• **GOAL**:
Format every line of the records below as a numbered list, skipping blank lines. Leave the pictures out of your answer.

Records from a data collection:
_ _ _ _ _

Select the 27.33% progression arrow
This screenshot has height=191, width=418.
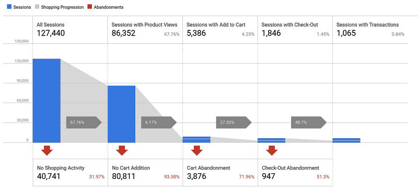tap(234, 122)
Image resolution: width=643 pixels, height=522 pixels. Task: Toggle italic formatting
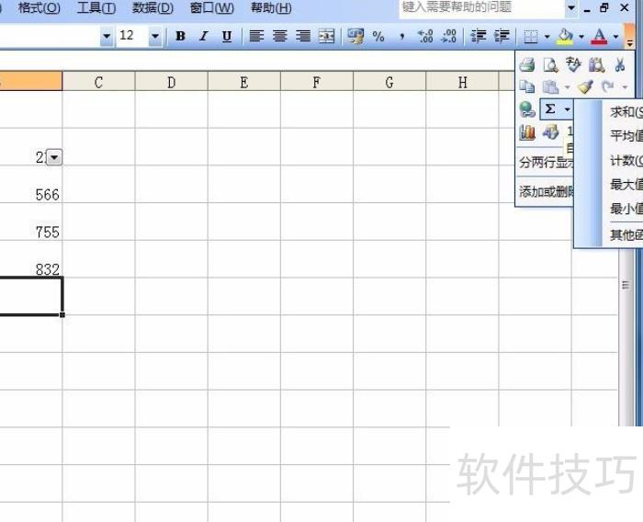pyautogui.click(x=203, y=37)
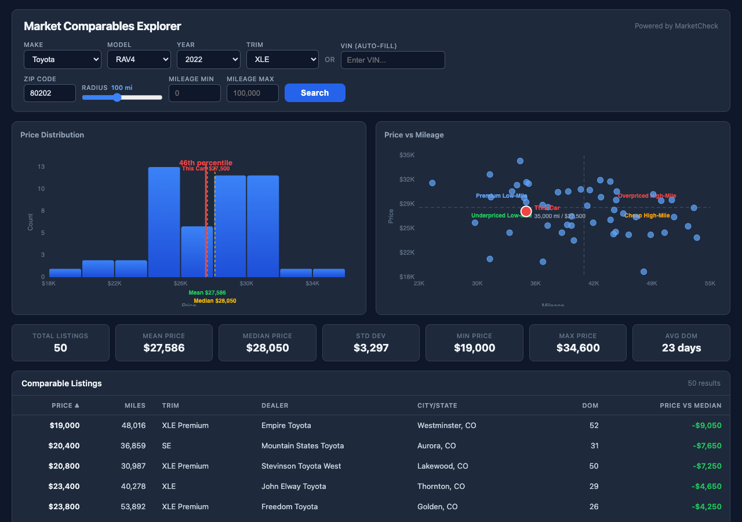
Task: Select the red This Car scatter marker
Action: (x=526, y=211)
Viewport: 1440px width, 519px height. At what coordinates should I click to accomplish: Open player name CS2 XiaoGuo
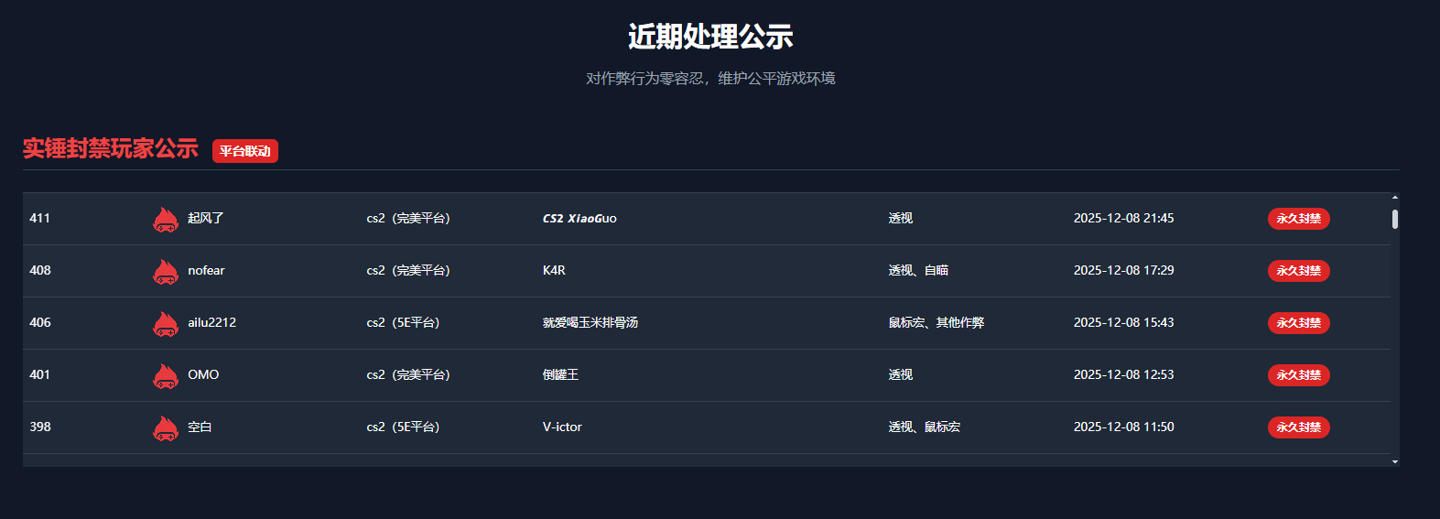[x=579, y=219]
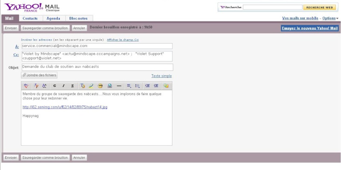Pick a highlight color
This screenshot has height=170, width=341.
91,86

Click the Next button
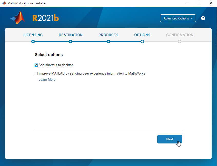(170, 139)
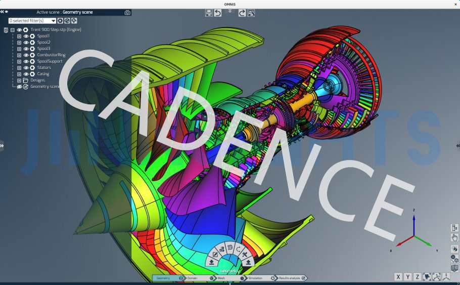Click the import download icon in radial menu

point(212,262)
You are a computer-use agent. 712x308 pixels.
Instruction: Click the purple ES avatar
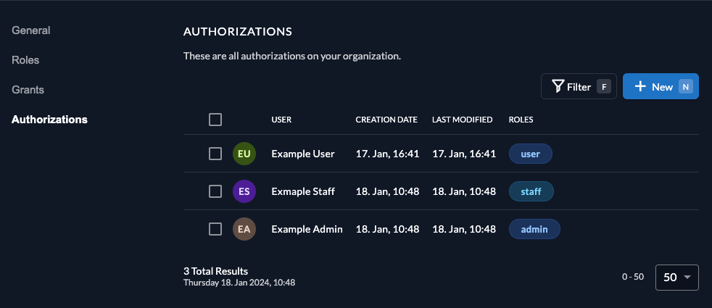(244, 191)
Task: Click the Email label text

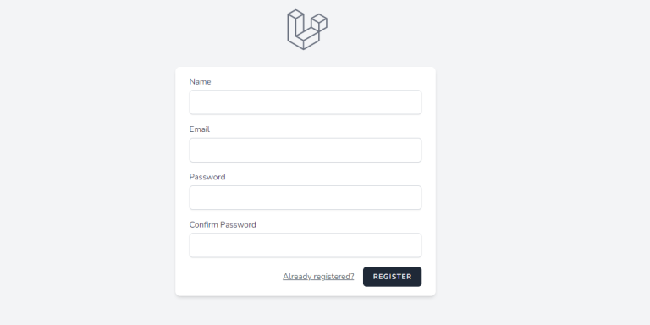Action: 200,129
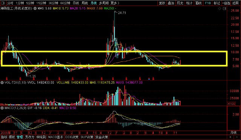Toggle the side panel icon beside the diamond
The width and height of the screenshot is (241, 140).
[224, 9]
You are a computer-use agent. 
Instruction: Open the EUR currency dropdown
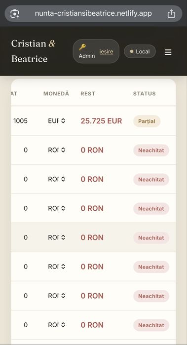(x=57, y=121)
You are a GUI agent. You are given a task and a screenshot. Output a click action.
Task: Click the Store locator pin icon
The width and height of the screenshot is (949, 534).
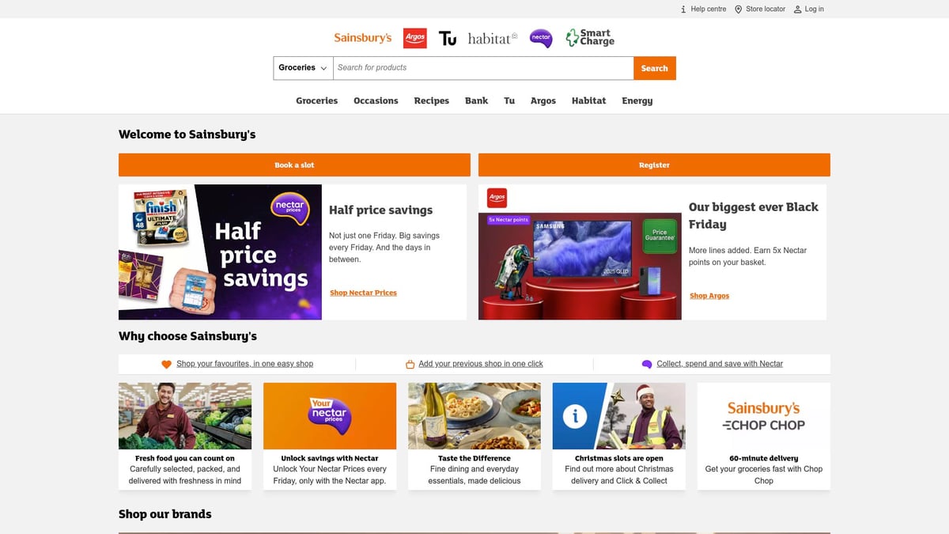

_ _ _ _ _

• **EXERCISE RESULT**:
1. Select the 27.33% progression arrow
2. This screenshot has height=191, width=418.
3. tap(234, 122)
4. Image resolution: width=643 pixels, height=522 pixels. Task: Toggle italic formatting
5. pyautogui.click(x=203, y=37)
6. Task: Select the red This Car scatter marker
7. Action: (x=526, y=211)
8. Viewport: 1440px width, 519px height. At what coordinates should I click to accomplish: Open player name CS2 XiaoGuo
9. [x=579, y=219]
10. Pick a highlight color
11. This screenshot has height=170, width=341.
12. 91,86
13. Click the Next button
14. (170, 139)
15. Click the import download icon in radial menu
16. point(212,262)
17. You are a computer-use agent. 712x308 pixels.
18. Instruction: Click the purple ES avatar
19. (244, 191)
20. Task: Click the Email label text
21. Action: 200,129
22. Toggle the side panel icon beside the diamond
23. The width and height of the screenshot is (241, 140).
24. [224, 9]
25. You are a computer-use agent. 
26. Instruction: Open the EUR currency dropdown
27. (x=57, y=121)
28. You are a GUI agent. You are given a task and a screenshot. Output a click action.
29. Task: Click the Store locator pin icon
30. The width and height of the screenshot is (949, 534).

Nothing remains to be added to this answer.